Add cluster-id for multiple cluster instances per profile #795

Closed
wants to merge 5 commits into
from

Projects

None yet

2 participants

@minrk
Member
minrk commented Sep 15, 2011

Default behavior is unchanged, but specifying a '--cluster-id' arg will allow starting additional clusters within a single profile.

I also cleaned up the code in parallel.apps.launchers a fair amount, by adding a few Mixin classes to consolidate some of the extremely repetitive code.

This will need some testing in various environments, to catch possible typos from the changes, but it's a major improvement overall.

The consolidation also fixes a few inconsistencies, such as the MPI launchers using program/program_args, while the local launchers used controller_cmd/controller_args. Now the names are more sensible and consistent across launcher types.

When checking the generated config files, I also fixed a small aesthetic issue when printing the class list from which a Configurable will inherit configuration. It now excludes any base class that doesn't have anything to inherit.

Should close #794

@fperez fperez and 1 other commented on an outdated diff Sep 16, 2011
IPython/parallel/apps/baseapp.py
@@ -116,6 +117,18 @@ class BaseParallelApplication(BaseIPythonApplication):
log_url = Unicode('', config=True,
help="The ZMQ URL of the iplogger to aggregate logging.")
+ cluster_id = Unicode('', config=True,
+ help="""String id to add to runtime files, to prevent name collisions when
+ using multiple clusters with a single profile.
@fperez
fperez Sep 16, 2011 IPython member

Perhaps add a hint here to users on what they can/should use as id's? I'm sure that strings with spaces in them are likely to cause grief somewhere down the road, but any alphanumeric id is probably OK. So just a quick hint would help new users know what kind of value is sensible here.

@minrk
minrk Sep 16, 2011 IPython member

Pretty much any text should be fine. I tried it with --cluster-id "hello world", and there's no problem. Obviously, it has all the usual inconveniences of filenames with spaces, but it does work, at least in the quick few cases I've tried.
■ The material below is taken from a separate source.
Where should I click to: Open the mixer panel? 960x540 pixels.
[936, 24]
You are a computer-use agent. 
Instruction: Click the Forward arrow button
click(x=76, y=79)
I'll add a bit more detail to the message, though.

@fperez fperez commented on the diff Sep 16, 2011
IPython/parallel/apps/baseapp.py
@@ -116,6 +117,18 @@ class BaseParallelApplication(BaseIPythonApplication):
log_url = Unicode('', config=True,
help="The ZMQ URL of the iplogger to aggregate logging.")
+ cluster_id = Unicode('', config=True,
+ help="""String id to add to runtime files, to prevent name collisions when
+ using multiple clusters with a single profile.
+
+ When set, files will be named like: 'ipcontroller-<cluster_id>-engine.json'
+ """
+ )
+ def _cluster_id_changed(self, name, old, new):
+ self.name = self.__class__.name
+ if new:
+ self.name += '-%s'%new
@fperez
fperez Sep 16, 2011 IPython member

Type this as

'-%s' % new

(note spaces) for readability. I'm not super picky with things like 2 + 3 * 4, which I actually find hinder readability, but string interpolation is one case where I find that sticking to the 'whitespace around operators' guideline does significantly help, since otherwise the format specification blends visually a lot with the rhs.

@fperez fperez commented on an outdated diff Sep 16, 2011
IPython/parallel/apps/ipengineapp.py
@@ -158,7 +158,15 @@ class IPEngineApp(BaseParallelApplication):
controller and engine are started at the same time and it
may take a moment for the controller to write the connector files.""")
- url_file_name = Unicode(u'ipcontroller-engine.json')
+ url_file_name = Unicode(u'ipcontroller-engine.json', config=True)
+
+ def _cluster_id_changed(self, name, old, new):
+ if new:
+ base = 'ipcontroller-%s'%new
@fperez
fperez Sep 16, 2011 IPython member

As above for string interpolation, same below... Won't repeat further to keep noise down.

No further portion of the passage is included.